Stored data
==============================

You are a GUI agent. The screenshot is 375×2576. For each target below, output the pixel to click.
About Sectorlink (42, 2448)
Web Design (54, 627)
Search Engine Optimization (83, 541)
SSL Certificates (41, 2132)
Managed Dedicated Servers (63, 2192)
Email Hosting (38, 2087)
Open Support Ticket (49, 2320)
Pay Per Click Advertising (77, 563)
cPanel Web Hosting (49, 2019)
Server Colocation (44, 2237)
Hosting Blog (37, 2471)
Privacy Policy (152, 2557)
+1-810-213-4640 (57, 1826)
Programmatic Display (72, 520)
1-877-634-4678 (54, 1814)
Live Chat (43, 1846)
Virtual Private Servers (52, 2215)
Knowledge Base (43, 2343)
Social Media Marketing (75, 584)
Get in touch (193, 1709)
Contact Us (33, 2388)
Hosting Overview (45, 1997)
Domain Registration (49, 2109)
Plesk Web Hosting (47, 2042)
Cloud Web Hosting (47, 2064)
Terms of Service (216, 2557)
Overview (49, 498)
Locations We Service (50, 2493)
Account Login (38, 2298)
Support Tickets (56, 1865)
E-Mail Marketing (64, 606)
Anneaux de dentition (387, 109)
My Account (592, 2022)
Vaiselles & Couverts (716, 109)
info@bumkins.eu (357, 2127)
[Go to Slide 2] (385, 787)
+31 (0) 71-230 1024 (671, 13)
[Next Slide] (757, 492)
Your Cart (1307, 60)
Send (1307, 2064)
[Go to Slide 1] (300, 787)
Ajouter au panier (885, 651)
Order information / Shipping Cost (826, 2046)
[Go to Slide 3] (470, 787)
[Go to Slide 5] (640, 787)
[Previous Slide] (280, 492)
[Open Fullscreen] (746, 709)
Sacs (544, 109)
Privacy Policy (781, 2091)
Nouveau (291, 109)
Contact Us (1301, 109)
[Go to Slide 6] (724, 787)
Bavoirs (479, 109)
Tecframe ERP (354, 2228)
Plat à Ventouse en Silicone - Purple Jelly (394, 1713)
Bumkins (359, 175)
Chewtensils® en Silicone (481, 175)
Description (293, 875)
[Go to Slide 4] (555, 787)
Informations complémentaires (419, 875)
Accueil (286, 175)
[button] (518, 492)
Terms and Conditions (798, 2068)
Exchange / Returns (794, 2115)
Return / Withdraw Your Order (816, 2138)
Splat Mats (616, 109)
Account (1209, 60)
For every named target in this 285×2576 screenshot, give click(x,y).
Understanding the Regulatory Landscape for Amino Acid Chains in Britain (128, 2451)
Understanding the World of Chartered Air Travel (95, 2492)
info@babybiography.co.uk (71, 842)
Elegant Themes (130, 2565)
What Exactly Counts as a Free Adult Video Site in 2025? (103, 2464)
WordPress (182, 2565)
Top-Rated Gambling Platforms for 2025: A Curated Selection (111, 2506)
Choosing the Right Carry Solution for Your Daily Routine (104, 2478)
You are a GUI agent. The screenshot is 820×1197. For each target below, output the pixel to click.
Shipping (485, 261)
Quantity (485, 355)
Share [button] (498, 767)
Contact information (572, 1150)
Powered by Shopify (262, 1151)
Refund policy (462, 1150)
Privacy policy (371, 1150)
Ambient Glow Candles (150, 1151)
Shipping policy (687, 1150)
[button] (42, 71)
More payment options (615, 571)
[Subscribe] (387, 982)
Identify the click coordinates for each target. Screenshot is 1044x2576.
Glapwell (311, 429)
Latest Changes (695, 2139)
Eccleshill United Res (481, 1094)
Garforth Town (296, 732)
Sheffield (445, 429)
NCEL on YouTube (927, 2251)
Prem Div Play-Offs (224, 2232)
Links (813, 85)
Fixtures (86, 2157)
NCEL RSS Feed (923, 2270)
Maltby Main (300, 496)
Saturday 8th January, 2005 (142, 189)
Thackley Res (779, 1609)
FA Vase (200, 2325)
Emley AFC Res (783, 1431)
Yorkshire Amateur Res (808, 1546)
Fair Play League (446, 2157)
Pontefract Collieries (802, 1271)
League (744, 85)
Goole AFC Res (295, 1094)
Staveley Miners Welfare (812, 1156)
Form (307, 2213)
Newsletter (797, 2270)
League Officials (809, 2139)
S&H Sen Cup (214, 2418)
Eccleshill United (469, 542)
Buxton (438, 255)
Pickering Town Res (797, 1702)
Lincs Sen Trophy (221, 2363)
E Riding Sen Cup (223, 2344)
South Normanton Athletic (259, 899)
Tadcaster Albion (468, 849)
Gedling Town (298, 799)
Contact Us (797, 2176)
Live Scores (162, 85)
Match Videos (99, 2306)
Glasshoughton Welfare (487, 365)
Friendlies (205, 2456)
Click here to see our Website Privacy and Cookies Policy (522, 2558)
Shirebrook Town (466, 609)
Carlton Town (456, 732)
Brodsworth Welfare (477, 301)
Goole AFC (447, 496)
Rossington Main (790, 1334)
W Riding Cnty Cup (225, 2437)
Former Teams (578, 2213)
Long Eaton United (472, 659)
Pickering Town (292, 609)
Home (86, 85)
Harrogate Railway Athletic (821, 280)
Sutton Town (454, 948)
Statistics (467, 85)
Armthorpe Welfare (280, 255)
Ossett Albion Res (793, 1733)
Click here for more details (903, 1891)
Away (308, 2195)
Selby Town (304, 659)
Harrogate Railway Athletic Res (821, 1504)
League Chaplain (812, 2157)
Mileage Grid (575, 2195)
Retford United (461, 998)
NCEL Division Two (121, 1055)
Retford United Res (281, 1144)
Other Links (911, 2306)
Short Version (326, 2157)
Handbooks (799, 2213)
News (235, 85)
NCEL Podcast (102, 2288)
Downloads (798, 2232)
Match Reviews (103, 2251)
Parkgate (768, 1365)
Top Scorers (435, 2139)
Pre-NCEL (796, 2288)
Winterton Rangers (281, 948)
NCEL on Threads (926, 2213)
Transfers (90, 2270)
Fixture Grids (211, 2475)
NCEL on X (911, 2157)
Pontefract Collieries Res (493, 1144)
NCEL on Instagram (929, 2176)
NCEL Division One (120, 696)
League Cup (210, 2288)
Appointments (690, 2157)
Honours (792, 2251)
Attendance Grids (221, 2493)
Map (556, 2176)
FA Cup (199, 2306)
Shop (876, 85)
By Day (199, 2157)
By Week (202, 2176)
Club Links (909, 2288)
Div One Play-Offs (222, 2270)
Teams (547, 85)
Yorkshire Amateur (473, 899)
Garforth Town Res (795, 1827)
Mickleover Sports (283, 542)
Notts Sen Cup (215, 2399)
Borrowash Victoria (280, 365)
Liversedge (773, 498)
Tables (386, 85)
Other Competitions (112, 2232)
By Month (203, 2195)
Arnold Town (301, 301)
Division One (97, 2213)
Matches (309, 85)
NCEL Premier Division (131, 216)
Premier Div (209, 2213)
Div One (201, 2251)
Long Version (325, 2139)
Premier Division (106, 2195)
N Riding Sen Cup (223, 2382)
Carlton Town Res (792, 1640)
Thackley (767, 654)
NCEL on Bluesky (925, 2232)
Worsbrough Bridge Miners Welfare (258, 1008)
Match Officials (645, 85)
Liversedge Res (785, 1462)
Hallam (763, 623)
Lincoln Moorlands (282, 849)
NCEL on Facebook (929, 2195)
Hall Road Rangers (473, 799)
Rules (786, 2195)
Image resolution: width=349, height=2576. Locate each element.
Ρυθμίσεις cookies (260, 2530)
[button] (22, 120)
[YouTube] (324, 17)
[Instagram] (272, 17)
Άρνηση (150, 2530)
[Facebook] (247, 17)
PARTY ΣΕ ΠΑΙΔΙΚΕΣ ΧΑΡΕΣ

==============================

Task to complete -
Lines from the one holding "Ρυθμίσεις cookies (260, 2530)" to the last line of the records: return these exactly, and only these.

Finished exercise -
Ρυθμίσεις cookies (260, 2530)
[button] (22, 120)
[YouTube] (324, 17)
[Instagram] (272, 17)
Άρνηση (150, 2530)
[Facebook] (247, 17)
PARTY ΣΕ ΠΑΙΔΙΚΕΣ ΧΑΡΕΣ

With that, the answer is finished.